» WHAT YOU WILL DO:
When the string "computer" is part of a line below, that line should be copied.
►
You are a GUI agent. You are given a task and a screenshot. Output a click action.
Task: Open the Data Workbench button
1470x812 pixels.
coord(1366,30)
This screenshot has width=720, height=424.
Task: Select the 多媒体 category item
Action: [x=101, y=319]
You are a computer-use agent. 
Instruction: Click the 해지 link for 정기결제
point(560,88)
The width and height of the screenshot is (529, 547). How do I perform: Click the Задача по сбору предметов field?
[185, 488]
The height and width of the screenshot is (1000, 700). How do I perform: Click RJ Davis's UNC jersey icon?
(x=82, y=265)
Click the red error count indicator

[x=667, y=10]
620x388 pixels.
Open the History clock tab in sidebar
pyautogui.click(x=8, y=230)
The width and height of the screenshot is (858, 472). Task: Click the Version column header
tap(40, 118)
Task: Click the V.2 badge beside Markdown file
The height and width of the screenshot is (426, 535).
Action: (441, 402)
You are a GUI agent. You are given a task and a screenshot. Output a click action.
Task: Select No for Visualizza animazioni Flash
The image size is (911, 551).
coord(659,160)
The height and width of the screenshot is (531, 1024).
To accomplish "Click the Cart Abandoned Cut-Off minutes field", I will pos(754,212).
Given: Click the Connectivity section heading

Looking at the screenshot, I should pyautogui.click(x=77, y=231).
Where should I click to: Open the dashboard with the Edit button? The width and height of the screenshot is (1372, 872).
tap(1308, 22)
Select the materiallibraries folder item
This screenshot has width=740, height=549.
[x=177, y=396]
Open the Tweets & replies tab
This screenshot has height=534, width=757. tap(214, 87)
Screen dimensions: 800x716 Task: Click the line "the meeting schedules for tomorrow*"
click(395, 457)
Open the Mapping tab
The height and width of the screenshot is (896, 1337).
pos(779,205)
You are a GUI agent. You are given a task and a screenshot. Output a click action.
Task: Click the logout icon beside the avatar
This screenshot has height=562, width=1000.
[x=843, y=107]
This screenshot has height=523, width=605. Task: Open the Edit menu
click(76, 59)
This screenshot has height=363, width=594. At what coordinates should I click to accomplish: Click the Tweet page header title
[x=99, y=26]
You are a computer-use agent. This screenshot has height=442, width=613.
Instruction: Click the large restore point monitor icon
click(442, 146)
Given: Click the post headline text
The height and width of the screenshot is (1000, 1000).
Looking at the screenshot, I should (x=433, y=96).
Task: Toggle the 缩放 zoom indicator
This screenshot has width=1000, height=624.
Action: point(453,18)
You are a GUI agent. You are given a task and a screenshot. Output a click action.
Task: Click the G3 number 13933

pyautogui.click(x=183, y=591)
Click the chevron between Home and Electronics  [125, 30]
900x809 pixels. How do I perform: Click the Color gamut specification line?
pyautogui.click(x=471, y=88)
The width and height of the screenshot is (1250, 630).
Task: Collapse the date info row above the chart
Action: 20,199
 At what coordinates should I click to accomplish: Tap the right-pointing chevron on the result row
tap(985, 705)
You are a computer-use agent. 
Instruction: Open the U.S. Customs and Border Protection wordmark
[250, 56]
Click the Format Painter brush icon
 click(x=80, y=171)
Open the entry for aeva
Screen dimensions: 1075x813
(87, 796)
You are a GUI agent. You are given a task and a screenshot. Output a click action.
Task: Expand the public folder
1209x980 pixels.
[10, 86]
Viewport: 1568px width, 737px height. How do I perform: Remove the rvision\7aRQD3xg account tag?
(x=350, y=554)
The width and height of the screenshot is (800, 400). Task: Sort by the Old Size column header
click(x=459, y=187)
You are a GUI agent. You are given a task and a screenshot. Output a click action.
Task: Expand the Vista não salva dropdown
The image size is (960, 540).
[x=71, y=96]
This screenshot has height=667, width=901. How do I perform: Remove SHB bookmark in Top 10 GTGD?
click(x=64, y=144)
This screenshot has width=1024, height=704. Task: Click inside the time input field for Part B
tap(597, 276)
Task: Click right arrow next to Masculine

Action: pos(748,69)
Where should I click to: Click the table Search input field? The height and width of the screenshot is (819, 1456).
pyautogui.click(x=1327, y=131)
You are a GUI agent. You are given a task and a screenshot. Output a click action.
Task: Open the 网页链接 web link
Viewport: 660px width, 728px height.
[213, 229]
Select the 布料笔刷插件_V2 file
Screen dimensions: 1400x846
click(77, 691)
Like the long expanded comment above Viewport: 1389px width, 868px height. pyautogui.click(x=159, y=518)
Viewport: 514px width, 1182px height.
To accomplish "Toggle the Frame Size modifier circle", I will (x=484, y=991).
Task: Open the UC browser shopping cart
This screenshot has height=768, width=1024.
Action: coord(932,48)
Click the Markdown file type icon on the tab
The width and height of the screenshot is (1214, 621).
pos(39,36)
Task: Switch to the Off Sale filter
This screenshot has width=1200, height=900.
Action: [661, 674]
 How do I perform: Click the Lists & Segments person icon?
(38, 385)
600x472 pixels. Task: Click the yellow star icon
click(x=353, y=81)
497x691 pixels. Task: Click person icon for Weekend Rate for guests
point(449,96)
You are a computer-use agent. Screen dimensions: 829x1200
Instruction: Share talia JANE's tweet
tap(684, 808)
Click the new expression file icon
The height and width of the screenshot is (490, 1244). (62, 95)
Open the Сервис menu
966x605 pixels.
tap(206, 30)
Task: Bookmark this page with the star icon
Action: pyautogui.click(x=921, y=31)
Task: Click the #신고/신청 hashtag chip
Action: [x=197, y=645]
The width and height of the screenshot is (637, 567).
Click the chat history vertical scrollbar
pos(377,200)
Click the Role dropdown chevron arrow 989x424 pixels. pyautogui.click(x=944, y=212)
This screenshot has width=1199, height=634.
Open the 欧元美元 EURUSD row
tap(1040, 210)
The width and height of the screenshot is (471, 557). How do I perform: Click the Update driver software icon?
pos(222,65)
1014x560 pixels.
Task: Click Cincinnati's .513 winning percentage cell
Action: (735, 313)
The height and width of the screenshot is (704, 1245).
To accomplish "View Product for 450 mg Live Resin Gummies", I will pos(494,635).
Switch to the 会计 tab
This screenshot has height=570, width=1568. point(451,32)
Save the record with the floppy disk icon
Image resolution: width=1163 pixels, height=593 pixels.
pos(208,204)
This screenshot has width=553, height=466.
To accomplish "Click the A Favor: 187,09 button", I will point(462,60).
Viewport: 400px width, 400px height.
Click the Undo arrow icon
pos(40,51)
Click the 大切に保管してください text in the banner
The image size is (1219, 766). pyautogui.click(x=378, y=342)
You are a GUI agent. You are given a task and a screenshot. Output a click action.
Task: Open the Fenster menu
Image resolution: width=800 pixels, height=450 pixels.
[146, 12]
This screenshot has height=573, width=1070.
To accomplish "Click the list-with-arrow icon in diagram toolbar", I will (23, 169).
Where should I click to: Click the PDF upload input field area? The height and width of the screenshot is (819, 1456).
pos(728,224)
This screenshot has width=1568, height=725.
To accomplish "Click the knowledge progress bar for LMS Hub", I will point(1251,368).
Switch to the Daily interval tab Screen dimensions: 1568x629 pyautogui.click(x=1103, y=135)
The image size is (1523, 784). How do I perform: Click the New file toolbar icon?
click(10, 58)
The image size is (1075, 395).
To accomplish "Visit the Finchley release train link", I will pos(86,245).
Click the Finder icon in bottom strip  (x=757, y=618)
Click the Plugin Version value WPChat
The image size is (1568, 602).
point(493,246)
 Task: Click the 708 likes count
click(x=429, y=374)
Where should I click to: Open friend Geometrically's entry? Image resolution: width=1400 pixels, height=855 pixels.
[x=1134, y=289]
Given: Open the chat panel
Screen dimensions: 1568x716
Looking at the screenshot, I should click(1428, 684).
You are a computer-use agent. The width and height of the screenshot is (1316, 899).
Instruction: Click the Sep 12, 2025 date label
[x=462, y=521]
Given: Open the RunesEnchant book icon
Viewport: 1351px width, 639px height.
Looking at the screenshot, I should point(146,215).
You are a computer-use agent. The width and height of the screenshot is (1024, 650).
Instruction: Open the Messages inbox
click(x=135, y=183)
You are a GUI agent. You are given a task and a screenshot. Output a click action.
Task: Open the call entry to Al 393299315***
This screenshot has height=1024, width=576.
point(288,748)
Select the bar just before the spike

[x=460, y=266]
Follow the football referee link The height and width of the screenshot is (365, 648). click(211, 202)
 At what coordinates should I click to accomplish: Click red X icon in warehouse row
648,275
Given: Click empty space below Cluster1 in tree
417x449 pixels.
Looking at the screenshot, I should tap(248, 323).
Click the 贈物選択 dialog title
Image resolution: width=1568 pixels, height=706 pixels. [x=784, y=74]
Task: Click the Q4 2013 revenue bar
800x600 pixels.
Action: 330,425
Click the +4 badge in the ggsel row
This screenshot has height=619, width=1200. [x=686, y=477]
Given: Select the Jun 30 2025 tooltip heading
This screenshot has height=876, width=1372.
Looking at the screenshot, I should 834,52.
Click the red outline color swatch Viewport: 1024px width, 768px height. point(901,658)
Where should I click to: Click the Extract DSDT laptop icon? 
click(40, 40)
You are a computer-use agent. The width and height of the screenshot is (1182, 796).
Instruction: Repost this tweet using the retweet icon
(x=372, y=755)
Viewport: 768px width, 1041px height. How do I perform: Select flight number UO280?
◄
» EXPECTED OUTPUT:
You are a computer-use agent. 
You are a computer-use agent. This screenshot has height=442, width=613.
You are a computer-use agent. 
You are a computer-use agent. Screen dimensions: 829x1200
You are a computer-use agent. The width and height of the screenshot is (1316, 899).
You are a computer-use agent. The width and height of the screenshot is (1024, 650).
You are a computer-use agent. The width and height of the screenshot is (1182, 796).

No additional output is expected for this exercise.